Могу сказать без преувеличений, что большого утешения от их общества я не получал, а перспектива длительного плавания с этими двумя парнями действовала на меня угнетающе. И мои размышления наедине с собой были невеселого характера. Команда оказалась хворой; груз поступал очень медленно; я предвидел, что не оберусь хлопот с фрахтовщиками, и очень сомневался, дадут ли они мне приличный аванс на судовые издержки. Их отношение ко мне было недружелюбное. Короче говоря, не все шло так, как мне хотелось. В самое несуразное время (обычно около полуночи) я обнаруживал, что решительно никакого опыта у меня нет и я безнадежно не приспособлен к какому бы то ни было командованию. А когда стюарда отправили в больницу с симптомами холеры, я почувствовал, что меня лишили единственно приличного человека в кормовой части судна. Надеялись, что он поправится, но пока приходилось заменить его кем-нибудь другим. И, по рекомендации некоего Шомберга, владельца меньшей из двух гостиниц в порту, я нанял китайца. Шомберг, смуглый косматый эльзасец, страшный болтун, уверял меня, что я поступаю правильно.
— Парень — первый сорт! Прибыл в свите его превосходительства Тзенга... знаете ли, того самого... уполномоченного. Его превосходительство Тзенг прожил у меня три недели...

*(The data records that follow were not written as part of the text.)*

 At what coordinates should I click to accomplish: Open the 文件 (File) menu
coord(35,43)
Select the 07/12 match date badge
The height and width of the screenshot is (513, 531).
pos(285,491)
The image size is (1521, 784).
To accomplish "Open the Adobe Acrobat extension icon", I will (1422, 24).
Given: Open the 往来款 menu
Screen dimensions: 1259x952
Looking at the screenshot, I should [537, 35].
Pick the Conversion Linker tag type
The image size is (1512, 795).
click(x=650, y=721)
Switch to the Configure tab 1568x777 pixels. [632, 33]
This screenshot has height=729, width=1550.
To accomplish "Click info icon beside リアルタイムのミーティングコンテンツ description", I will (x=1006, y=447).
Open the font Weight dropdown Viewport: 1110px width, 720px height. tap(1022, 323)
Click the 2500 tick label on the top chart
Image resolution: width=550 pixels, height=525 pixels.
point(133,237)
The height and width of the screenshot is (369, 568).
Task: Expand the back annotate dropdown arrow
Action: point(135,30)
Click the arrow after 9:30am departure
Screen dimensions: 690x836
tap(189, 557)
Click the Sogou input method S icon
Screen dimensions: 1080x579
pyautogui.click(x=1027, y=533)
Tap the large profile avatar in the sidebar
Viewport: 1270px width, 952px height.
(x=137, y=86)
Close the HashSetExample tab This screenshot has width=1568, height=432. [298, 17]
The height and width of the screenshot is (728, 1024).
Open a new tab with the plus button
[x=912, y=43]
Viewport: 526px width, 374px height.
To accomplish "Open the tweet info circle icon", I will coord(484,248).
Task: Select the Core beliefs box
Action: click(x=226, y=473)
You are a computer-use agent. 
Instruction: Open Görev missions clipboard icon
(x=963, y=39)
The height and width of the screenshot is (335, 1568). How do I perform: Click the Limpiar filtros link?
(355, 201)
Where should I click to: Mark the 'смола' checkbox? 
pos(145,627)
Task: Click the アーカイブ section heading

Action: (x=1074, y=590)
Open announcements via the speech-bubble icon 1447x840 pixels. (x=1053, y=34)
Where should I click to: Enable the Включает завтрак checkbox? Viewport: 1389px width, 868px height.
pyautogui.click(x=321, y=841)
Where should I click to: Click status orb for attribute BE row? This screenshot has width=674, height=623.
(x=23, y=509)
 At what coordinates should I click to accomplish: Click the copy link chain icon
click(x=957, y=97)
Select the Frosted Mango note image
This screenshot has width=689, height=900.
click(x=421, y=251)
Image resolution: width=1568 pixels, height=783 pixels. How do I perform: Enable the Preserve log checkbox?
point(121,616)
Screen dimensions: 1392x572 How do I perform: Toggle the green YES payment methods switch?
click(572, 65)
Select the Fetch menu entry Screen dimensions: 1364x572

Он с величайшим благоговением выпалил титул китайского превосходительства, но экземпляр из «свиты» показался мне весьма малообещающим. Однако в то время я еще не знал, какой враль этот Шомберг. Парню могло быть лет сорок или сто сорок, точнее нельзя определить возраст этих китайцев с непроницаемыми мертвенными лицами. К концу третьего дня обнаружилось, что он — закоренелый курильщик опиума, игрок, дерзкий вор и первоклассный спринтер. Когда, развив максимальную скорость, он улетучился, унеся с собой тридцать два золотых соверена, все мои сбережения, заработанные тяжелым трудом, — я лишился последней соломинки. Я сохранял эти деньги на случай, если мои затруднения приведут к худшему. Теперь деньги исчезли, и я чувствовал себя нищим и нагим, как факир. Я цеплялся за свое судно, несмотря на все неприятности, какие оно мне причиняло, но не в силах был выносить длинные одинокие вечера в рубке, где воздух был спертый от протекающей лампы и слышался храп помощника. Тот запирался в своей душной каюте ровно в восемь часов и издавал оглушительный и неистовый храп, напоминающий рев трубы, наполнившейся водой. Это было отвратительно: я не мог с комфортом предаваться грустным размышлениям на борту своего собственного судна. Все в этом мире, рассуждал я, даже командование хорошеньким маленьким барком, может стать обманом и западней для неосторожного духа гордыни в человеке.
От таких мыслей я рад был ускользнуть на борт бременской «Дианы». Туда, по-видимому, никогда не проникал даже шепот о мирских беззакониях. И, однако, она жила на море; а море трагическое и комическое, море с его ужасами и его своеобразными скандалами, море, населенное людьми и управляемое железной необходимостью, — несомненно является частью этого мира. Но патриархальная старая лохань, подобно убежищу отшельника, ни на что не отзывалась. Она была непроницаема для мира. ее почтенная невинность, казалось, налагала узду на бурные страсти моря. И, однако, я слишком давно знал море, чтобы верить в его уважение к пристойности. Элементарная сила безжалостно откровенна. Конечно, это могло объясняться искусством Германа в мореплавании, но мне казалось, что все моря сговорились не разбивать этих высоких бульварков, не срывать неуклюжего руля, не пугать детей — и вообще не открывать глаз этой семье. Это походило на умышленное умолчание. И в конце концов на долю человека выпало сделать безжалостное разоблачение. Этот человек, сильный и элементарный, повинуясь простой и столь же элементарной страсти, вынужден был раскрыть им кое-какие тайны моря.